Do these words from Mastery apply today? They sure do. We know that our lives and pocketbooks will soon adjust to HDTV – becoming not only be the norm, but the necessity. And what is popular on the tube (actually the flat screen) these days? The Apprentice, Survivor, Dancing With The Stars, Crime Scene Investigation, Dog the Bounty Hunter, The Biggest Loser and American Idol.

Go back to those four items cited above relating to: one-liners, everything will work out, nasty people, get-rich-quick thinking, gleaming gun barrels, and weird fantasies. Then think of today’s TV shows, so popular that the episodes are discussed in detail on talk radio the day following as if their significance really matters to the world at large. Two generations are being fed Britney and Paris for breakfast, lunch and supper – yet know not the location of Myanmar nor the kind of the international backlash facing nations that dare to host privatized military forces, e.g. Blackwater. We were warned about this kind of indulgence by Eisenhower, Morrow and others. Alas, ask on the street who they were and you’ll get blank stares by bucket loads.

Questions Worth Reflecting Upon And Worth Answering. What are your practices? Are you aware of them? For what purpose are you practicing these things? What results will your practices produce … short term and long term? Beyond yourself, who else is attending to your practices? Are you sure? Who is following in your footsteps … the examples you are setting? Do you know? Who and what is being influenced by the practices you live by?

“Now, what is interesting about this process is that, by the time someone [e.g. the black belt in karate] has acquired the ability to kill with his bare hands, he has also matured to the point where he won’t use it unwisely. So that kind of power has a built-in control. The discipline of getting the power changes you so that you won’t abuse it.

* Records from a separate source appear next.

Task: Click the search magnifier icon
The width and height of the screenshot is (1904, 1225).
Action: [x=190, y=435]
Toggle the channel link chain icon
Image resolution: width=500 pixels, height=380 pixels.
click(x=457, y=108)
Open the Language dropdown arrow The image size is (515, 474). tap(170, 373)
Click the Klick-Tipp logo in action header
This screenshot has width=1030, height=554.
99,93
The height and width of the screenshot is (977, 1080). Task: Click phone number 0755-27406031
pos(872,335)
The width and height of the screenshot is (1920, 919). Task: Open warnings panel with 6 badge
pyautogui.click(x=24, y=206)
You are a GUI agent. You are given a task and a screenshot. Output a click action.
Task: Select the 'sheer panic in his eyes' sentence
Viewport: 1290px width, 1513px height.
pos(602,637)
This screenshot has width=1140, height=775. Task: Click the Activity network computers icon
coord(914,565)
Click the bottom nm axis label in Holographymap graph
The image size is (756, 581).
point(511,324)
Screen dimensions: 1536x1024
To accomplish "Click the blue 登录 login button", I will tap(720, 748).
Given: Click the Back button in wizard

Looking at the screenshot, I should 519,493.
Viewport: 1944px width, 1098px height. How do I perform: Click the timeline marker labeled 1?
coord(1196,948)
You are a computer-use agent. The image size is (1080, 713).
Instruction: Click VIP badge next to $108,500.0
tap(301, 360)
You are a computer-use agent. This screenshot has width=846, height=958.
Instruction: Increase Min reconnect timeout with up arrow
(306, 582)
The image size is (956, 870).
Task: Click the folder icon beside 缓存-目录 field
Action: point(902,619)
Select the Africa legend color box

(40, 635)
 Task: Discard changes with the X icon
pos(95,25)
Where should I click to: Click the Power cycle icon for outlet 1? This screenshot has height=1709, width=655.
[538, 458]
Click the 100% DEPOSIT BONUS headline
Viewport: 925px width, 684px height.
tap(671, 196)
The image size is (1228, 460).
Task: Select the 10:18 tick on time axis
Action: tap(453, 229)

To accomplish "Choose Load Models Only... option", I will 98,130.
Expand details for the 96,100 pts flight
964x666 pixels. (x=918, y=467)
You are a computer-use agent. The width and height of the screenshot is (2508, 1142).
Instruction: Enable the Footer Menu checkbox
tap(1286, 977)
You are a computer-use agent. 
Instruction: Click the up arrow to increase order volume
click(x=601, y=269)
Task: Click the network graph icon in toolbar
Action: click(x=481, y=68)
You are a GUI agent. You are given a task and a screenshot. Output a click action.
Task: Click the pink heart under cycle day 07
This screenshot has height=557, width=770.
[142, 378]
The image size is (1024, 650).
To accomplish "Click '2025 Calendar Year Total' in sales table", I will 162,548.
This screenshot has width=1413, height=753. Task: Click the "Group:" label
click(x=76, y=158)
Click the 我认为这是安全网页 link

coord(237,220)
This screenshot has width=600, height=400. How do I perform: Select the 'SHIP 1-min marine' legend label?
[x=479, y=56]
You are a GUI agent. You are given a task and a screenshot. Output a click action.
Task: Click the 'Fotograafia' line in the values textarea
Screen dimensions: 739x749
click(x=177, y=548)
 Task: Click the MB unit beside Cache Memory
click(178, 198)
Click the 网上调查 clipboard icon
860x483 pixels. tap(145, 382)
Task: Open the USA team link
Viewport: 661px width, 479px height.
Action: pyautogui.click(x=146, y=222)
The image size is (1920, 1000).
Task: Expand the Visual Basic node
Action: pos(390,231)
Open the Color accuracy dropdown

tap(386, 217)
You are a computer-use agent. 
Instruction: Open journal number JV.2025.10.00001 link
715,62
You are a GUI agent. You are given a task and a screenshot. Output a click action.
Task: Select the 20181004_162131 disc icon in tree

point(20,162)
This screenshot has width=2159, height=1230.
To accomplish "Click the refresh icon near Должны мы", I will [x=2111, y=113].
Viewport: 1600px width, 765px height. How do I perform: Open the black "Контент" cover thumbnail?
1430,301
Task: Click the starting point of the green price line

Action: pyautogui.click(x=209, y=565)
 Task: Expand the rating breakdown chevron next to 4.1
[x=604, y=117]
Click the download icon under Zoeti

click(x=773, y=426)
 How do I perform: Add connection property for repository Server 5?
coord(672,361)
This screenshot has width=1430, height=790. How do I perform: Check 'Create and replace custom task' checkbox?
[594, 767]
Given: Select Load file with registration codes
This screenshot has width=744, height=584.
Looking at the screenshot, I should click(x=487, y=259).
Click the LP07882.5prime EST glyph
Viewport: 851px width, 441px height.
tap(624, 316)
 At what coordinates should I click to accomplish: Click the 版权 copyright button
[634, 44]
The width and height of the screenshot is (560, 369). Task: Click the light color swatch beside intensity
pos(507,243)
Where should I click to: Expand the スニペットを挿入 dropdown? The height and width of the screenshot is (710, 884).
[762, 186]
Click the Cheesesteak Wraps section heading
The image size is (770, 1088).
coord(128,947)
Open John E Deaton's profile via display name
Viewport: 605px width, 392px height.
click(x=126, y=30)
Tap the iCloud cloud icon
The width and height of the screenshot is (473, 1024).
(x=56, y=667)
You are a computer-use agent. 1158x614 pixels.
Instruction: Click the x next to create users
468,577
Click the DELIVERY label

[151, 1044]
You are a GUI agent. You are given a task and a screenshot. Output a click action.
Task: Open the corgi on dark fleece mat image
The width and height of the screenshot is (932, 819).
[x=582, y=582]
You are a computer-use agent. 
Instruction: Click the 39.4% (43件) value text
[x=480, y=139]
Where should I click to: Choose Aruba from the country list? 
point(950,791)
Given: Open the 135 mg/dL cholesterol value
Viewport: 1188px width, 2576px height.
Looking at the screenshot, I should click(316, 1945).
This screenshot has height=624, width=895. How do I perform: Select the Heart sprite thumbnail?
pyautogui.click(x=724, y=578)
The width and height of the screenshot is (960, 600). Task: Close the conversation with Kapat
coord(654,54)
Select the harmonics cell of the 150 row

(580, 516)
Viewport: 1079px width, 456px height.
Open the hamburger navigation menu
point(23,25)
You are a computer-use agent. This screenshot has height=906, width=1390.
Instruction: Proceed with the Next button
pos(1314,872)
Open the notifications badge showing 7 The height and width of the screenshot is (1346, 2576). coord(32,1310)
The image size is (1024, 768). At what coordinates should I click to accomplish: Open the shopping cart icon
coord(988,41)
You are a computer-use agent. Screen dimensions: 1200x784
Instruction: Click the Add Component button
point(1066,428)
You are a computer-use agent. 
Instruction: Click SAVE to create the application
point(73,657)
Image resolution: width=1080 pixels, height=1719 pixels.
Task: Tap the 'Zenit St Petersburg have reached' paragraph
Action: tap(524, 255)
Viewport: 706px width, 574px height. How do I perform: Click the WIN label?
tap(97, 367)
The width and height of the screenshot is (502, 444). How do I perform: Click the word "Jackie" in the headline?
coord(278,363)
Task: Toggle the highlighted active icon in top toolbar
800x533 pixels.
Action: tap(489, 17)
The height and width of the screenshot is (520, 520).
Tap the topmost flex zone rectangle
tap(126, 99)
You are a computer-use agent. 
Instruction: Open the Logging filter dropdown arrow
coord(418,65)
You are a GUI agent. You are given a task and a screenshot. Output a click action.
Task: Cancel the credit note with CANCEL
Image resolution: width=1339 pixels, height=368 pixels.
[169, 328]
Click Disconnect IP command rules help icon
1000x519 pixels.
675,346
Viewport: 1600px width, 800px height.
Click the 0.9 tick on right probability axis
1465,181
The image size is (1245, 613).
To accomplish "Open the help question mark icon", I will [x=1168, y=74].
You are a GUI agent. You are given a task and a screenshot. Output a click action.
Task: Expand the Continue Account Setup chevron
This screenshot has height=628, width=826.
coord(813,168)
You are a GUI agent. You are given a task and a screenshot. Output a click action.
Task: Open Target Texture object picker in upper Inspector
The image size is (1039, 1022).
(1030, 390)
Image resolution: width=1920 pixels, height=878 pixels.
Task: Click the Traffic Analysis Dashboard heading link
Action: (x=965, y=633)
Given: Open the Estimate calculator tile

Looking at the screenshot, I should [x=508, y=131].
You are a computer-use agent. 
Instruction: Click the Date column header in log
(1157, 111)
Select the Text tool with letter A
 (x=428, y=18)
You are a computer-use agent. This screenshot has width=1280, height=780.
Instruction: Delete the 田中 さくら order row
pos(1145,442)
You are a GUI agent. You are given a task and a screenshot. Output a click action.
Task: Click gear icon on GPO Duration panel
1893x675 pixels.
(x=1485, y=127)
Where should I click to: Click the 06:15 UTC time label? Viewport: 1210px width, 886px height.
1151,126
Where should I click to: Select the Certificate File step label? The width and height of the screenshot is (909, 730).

But [the kind of power your chase] is like inherited wealth: attained without discipline. You read what others have done, and you take the next step. --– There is no mastery: old [masters] are ignored. --– There is only a get-rich-quick, make-a-name-for-yourself-fast philosophy. …
And because you can stand on the shoulders of giants, you can accomplish something quickly. You don’t even know exactly what you have done, but already you have reported it, patented it, and sold it. And the buyer will have even less discipline than you. The buyer simply purchases the power, like any commodity. The buyer doesn’t even conceive that any discipline might be necessary.”